Utilizing a mechanically agitated contactor for the Raffinate Wash Column
(122) is a
very expensive option. In addition, this apparatus is generally speaking
unattractive to
operating personnel due its mechanical nature and probable need for intensive
maintenance.
There are potential process improvements aimed at replacing this apparatus
with a less
expensive type without moving parts (Fig. 8).
Distillation Columns
There are three distillation columns in the invention process. These are the
Solvent
Purification Column (139). the Solvent Recovery Column (149), and the
Hydrocarbon
Recovery Column (152). In all three cases, conventional packed columns were
utilized.
The Solvent Purification Column (139) is relatively large with an estimated
height of
82 feet (tangent to tangent) and a diameter of 7 feet.

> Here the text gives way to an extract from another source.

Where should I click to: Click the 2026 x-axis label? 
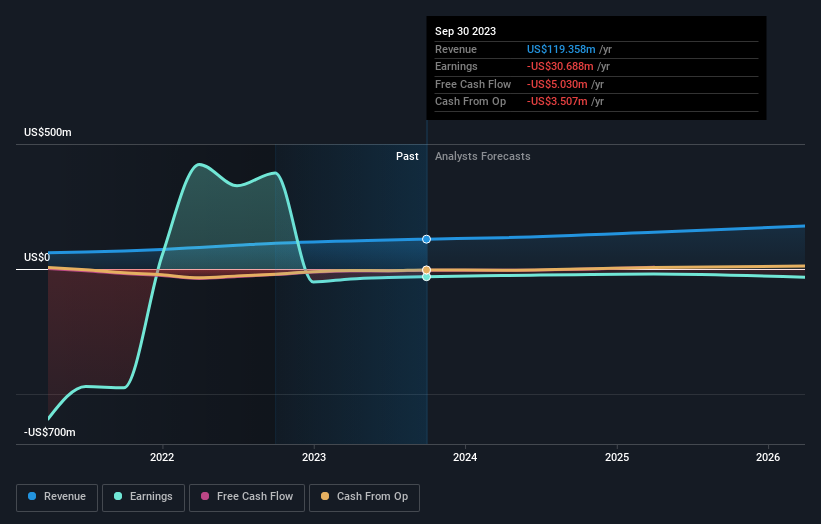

The separation is
difficult due to the low
relative volatility between water and acetic acid. A total of 38 theoretical
stages are
necessary to complete the separation. High efficiency packing is utilized to
minimize the
column height. The column operates slightly above atmospheric pressure at 17
psia. The
column includes three packed sections so that the optimum feed location is
used for the
various streams entering the column.
The Solvent Recovery Column (149) is relatively small with an estimated height
of 25
feet (tangent to tangent) and a diameter of 18 inches. The separation of AA
from extract is
relatively easy. A total of 8 theoretical stages are necessary to complete the
separation.
Standard packing is utilized to minimize cost. The column operates slightly
above
atmospheric pressure at 18 psia.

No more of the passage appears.